Big Data with BigQuery Flashcards
What is BigQuery?
- It is a fully managed data warehouse
- It provides two services in one storage plus Analytics (built-in features like machine learning geospatial analysis and business intelligence)
How BigQuery integrates into AI lifecycle?
- It has built-in machine learning features (you can write ml models directly in bigquery using SQL)
- you can export data sets from bigquery directly into vertex AI or other servises for a seamless integration across the data to AI lifecycle
What kind of data BigQuiry can consume?
the input data can be either real-time or batch data
Describe the data ingestion process into BigQuery.
if it’s streaming data which can be either structured or unstructured high speed and large volume PubSub is needed to digest the data if it’s batch data it can be directly uploaded to Cloud Storage after that both pipelines lead to DataFlow.
What is an advantage of using DataFlow to stream data into BigQuery?
Inconsistency might result from saving and processing data separately.
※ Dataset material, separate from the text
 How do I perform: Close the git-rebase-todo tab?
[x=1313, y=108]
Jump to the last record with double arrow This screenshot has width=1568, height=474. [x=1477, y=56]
To avoid that risk, consider using Dataflow to build a streaming data pipeline into BigQuery.
What types of datasourses can be used in BigQuery to ingest data?
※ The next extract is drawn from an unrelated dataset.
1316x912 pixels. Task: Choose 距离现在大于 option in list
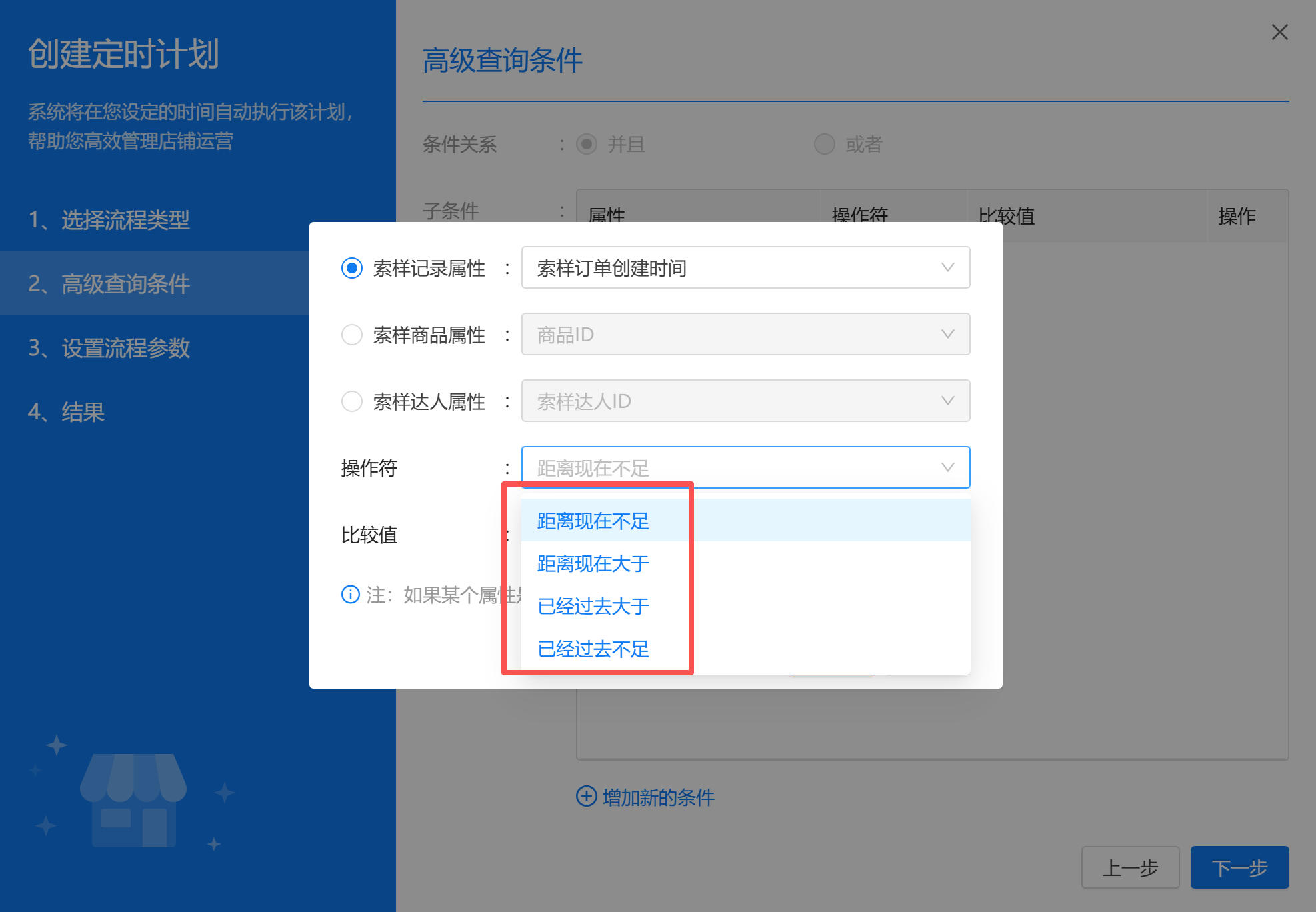point(593,564)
- internal/native and external data sources
- Multi-cloud data, which is data stored in multiple cloud services, such as AWS or Azure
- public dataset (any of the datasets available in the public dataset marketplace)
What are basic patterns to load data into BigQuery?
- a batch load (source data is loaded into a BigQuery table in a single batch operation)
- streaming (smaller batches of data are streamed continuously so that the data is available for querying in near-real time)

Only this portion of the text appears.